Leslie Wright (Queen Latifah) is a New York physiotherapist who loves basketball. She dresses up and takes her old Mustang beater on dates which seem to go well but always end with the same story: always a home girl never a bride. Her favourite team are the New Jersey Nets whose star player is Scott McKnight (rapper Common). One night, at a gas station, after a game, Leslie helps McKinght find his gas cap while he is distracted on the phone organizing a charity event. He’s grateful, assists her back into her car and invites her to his birthday party this upcoming Saturday.

The invite is great news for Leslie’s best friend Morgan (Paula Patton from Precious) who is crashing at Leslie’s until she can score an NBA husband and be set for life. Her sights are on Scott and indeed, at the party, they hit it off.

Soon Scott and Morgan are engaged until a knee injury on the court threatens the rest of Scott’s career; even if he can be healed by playoffs, his contract is up at the end of the season and rumours abound whether the Nets will even want to resign him. In comes Leslie who takes leave from her job and becomes Scott’s live-in personal trainer, while Morgan gets cold feet. There’s no success in being the wife of a has-been after all.

You can see where this is going. And yet there’s something so pure and honest about the rapport that builds between Leslie and Scott that even as the plot weaves through dramatic peaks and valleys (some of them contrived, some not) there is a life and truth to the romance that develops. This isn’t the product of some screenwriter who dreams up wild and zany situations. The film is never forceful; it doesn’t beat the audience over the head with slapstick or melodrama. It just stands back and let’s emotions grow, with patience, over time. Love is more than a feeling, it’s a realization. Just Wright gets that, well, just right.

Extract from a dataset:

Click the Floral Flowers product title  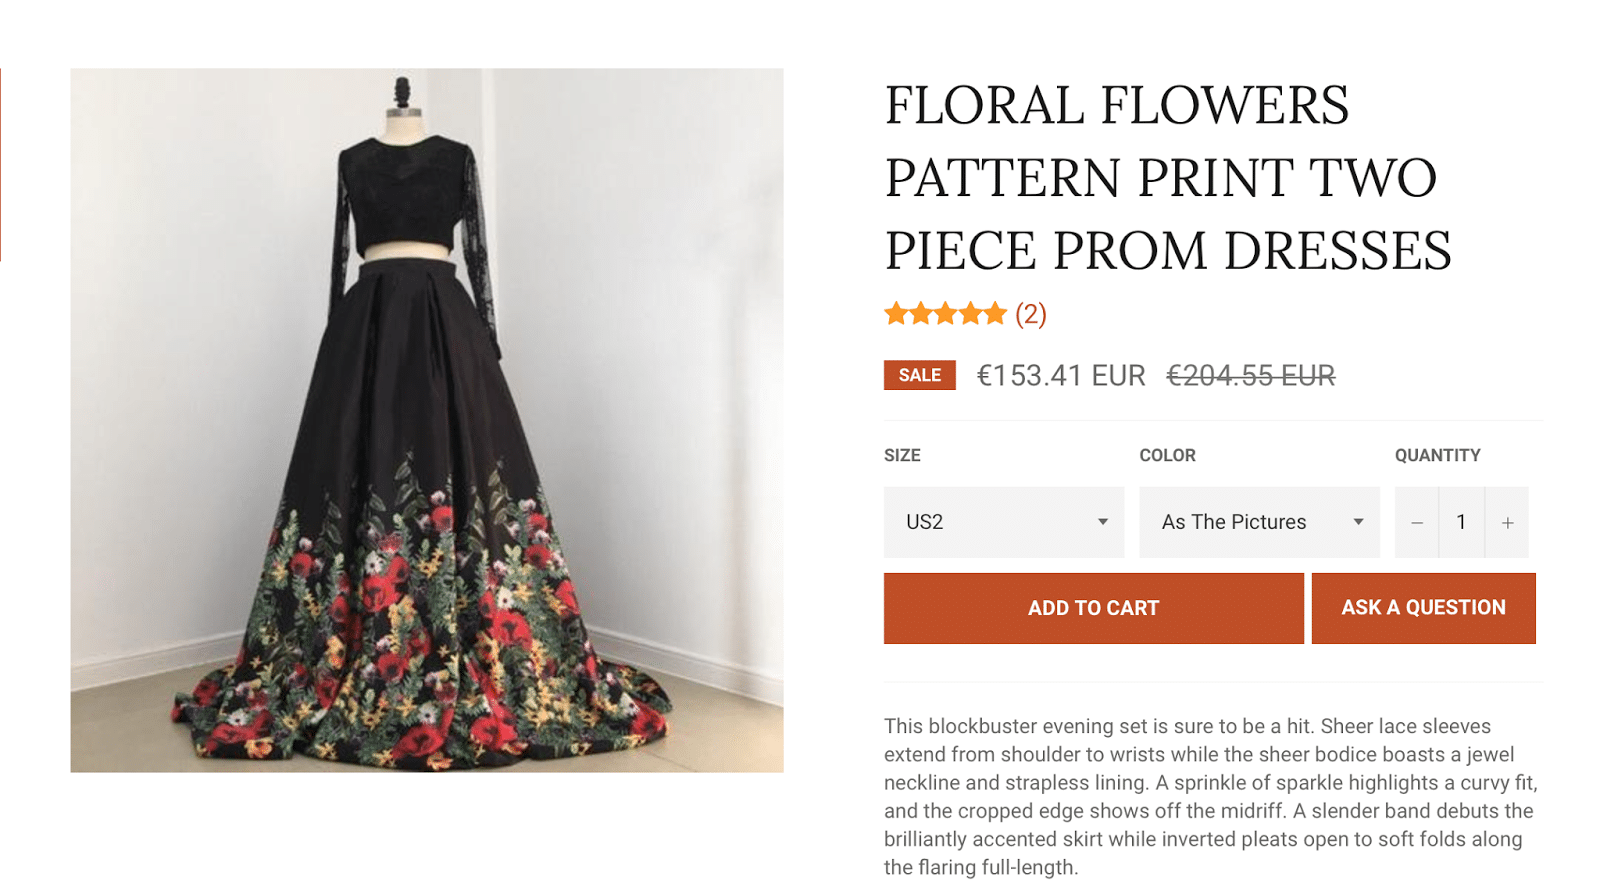tap(1167, 178)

Maybe we have to thank the stars for that. Queen Latifah has a natural film presence. She’s not a star or a diva, but a real person. She brings depth, presence, intelligence and wisdom to films that is easily relatable. You just can’t help but like her. The discovery here may be Common, who has spent his film career playing thugs and muscles but here gets to show that he’s a likeable guy and can play on a natural level. His McKnight is not an egocentric basketball star, plays the game for love and not glory or fame and is a good boy that was raised by a strong woman. In a universe where men are always the villains of romance this one has the courage to see he's on the level.

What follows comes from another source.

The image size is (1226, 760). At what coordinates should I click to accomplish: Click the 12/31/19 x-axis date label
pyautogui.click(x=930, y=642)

The film was directed by Sanaa Hamri who, one film at a time is becoming the most valuable filmmaker in her chosen genre. Her underrated debut Something New was about a relationship between a white man and a black woman and her Sisterhood of the Traveling Pants 2 took a whimsical fairy tale plot and stretched it out with human characters. There are no forced sentimentality in these films, no characters working at the convenience of the plot and no situations that fly beyond the limits of human emotion. Leslie drives a beat-up car, not because she can’t afford it, but because it has sentimental value, Morgan is not so much a villain as a confused woman looking for happiness in all the wrong places and Scott has a secret room, the contents of which, when revealed, don’t implicate him in perverse misgivings but provides one of the films most touching moments.

Sure the film stretches plausibility a tad towards the conclusion, but that’s simply generic requisites. Hamri really gets to the heart of these people, looks at them, understands them, loves them and respects them enough to let them exist in a real world with real love, confusion, joy and heartbreak. Sure those last scenes are cheesy, but when a film deals in what seems like real human emotion that has a tendency to soar above these bothersome plots. Thus the end of the film made me happy because I’m glad these characters found the outcome they deserved. That’s all that ever matters.